Book of JONAH, 9:15 a.m. EBC Room 109

Majoring on the Minor Prophets

Join us at EBC for a new Sunday School Bible series to study through the 12-books at the end of the Old Testament known as “the Minor Prophets”.  You will be pleased by how much easier these often-overlooked books of the Bible are to understand with a little context, plus you will be convicted by how relevant and timely their messages still are to believers today.

The Minor Prophets is a collection of twelve (12) Old Testament books, known simply as “the Twelve” or “the Book of the Twelve” in the Hebrew Bible. The title “minor” refers to length, not significance. Roughly in chronological order, each of these short books gives a glimpse into the spiritual landscape and history of Israel, challenging the status quo through prophets called to speak on God’s behalf.

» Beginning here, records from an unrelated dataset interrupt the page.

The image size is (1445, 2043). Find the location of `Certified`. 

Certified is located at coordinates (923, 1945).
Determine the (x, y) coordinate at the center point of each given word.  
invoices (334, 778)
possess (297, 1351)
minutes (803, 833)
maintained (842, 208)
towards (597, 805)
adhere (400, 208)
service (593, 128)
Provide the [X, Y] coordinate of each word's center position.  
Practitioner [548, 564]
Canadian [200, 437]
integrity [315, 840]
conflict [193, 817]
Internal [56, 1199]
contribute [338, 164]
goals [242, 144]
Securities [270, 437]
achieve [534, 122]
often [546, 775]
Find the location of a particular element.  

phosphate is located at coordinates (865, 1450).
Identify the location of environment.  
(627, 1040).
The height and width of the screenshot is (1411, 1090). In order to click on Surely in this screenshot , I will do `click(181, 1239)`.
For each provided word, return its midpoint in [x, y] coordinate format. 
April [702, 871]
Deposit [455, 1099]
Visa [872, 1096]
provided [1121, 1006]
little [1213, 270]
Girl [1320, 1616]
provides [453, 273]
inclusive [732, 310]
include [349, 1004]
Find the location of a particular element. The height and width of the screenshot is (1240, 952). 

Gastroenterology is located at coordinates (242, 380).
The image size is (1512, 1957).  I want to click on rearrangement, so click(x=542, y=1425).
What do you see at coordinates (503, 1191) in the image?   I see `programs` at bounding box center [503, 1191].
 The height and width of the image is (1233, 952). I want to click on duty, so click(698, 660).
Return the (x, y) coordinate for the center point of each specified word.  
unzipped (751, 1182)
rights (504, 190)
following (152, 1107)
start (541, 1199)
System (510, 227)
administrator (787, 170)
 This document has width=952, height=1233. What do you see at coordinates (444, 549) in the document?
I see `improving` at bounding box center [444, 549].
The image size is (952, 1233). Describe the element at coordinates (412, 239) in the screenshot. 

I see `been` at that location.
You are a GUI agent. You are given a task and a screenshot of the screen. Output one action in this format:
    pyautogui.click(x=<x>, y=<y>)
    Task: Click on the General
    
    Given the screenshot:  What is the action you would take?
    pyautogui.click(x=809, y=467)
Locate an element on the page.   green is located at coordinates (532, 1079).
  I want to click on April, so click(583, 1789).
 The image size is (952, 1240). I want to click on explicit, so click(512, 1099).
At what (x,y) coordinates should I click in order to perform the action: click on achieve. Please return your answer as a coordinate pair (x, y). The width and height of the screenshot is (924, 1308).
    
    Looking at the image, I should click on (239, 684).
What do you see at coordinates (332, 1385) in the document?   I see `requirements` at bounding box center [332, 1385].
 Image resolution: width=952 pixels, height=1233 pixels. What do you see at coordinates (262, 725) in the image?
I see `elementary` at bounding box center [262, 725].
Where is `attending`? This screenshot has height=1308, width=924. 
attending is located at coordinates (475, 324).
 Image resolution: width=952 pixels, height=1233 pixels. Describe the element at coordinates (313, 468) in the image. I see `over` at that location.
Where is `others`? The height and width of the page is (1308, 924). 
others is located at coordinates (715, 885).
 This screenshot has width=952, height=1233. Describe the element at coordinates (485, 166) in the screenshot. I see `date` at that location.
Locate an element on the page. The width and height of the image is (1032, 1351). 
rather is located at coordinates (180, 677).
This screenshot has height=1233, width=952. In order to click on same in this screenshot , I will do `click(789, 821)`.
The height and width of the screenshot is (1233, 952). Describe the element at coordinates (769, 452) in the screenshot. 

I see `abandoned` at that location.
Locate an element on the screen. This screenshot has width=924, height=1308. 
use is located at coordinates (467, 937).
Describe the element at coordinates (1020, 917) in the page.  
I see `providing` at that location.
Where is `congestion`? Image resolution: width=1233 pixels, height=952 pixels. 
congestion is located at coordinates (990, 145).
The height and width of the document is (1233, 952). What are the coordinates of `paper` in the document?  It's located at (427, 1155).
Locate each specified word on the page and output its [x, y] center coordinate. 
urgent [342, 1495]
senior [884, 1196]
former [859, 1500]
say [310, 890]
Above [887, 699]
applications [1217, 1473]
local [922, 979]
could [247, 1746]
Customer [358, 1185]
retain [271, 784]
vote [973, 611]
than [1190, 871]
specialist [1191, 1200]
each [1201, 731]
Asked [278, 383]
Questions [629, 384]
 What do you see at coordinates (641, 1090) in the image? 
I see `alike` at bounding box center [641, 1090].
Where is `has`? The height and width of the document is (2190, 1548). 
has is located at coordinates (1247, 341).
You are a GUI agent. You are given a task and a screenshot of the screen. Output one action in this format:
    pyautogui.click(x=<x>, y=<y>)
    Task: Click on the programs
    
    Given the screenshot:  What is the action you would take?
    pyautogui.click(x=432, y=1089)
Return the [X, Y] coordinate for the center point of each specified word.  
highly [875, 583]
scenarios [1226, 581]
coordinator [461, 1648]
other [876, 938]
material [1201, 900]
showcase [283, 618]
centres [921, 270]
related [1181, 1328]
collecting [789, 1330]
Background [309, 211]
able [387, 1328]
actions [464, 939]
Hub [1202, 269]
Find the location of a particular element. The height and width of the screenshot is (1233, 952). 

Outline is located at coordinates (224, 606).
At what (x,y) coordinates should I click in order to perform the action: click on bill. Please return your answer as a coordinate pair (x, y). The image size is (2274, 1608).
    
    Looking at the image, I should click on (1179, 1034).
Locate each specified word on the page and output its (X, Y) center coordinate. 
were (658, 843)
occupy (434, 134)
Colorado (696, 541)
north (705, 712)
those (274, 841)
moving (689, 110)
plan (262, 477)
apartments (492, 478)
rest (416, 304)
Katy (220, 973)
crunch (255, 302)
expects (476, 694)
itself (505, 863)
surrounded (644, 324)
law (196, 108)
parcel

Majoring on the Minor Prophets, Book of MICAH

The Book of Micah is the sixth of the twelve minor prophets in the Hebrew Bible. [1] Ostensibly, it records the sayings of Micah, whose name is Mikayahu ( Hebrew: מִיכָיָ֫הוּ ), meaning “Who is like Yahweh?” The book has three major divisions, chapters 1–2, 3–5 and 6–7, each introduced by the word “Hear,” with a pattern of alternating announcements of doom and expressions of hope within each division. Micah reproaches unjust leaders, defends the rights of the poor against the rich and powerful; while looking forward to a world at peace centered on Zion under the leadership of a new Davidic monarch, The Messiah. The book is divided as follows: I. Oracles of Punishment ( 1:2-3:12) II. Oracles of Salvation ( 4:1-5:14) III. Announcement of Judgment ( 6:1-7:6) IV. Confidence in God’s Future ( 7:7-20). Micah, a prophet during the reigns of Jotham, Ahaz and Hezekiah, would’ve been a contemporary of Hosea and Isaiah. He provides one of the most significant prophecies of Jesus Christ’s birth in all the Old Testament, pointing some seven hundred years before Christ’s birth to His birthplace of Bethlehem and to His eternal nature ( Micah 5:2 ).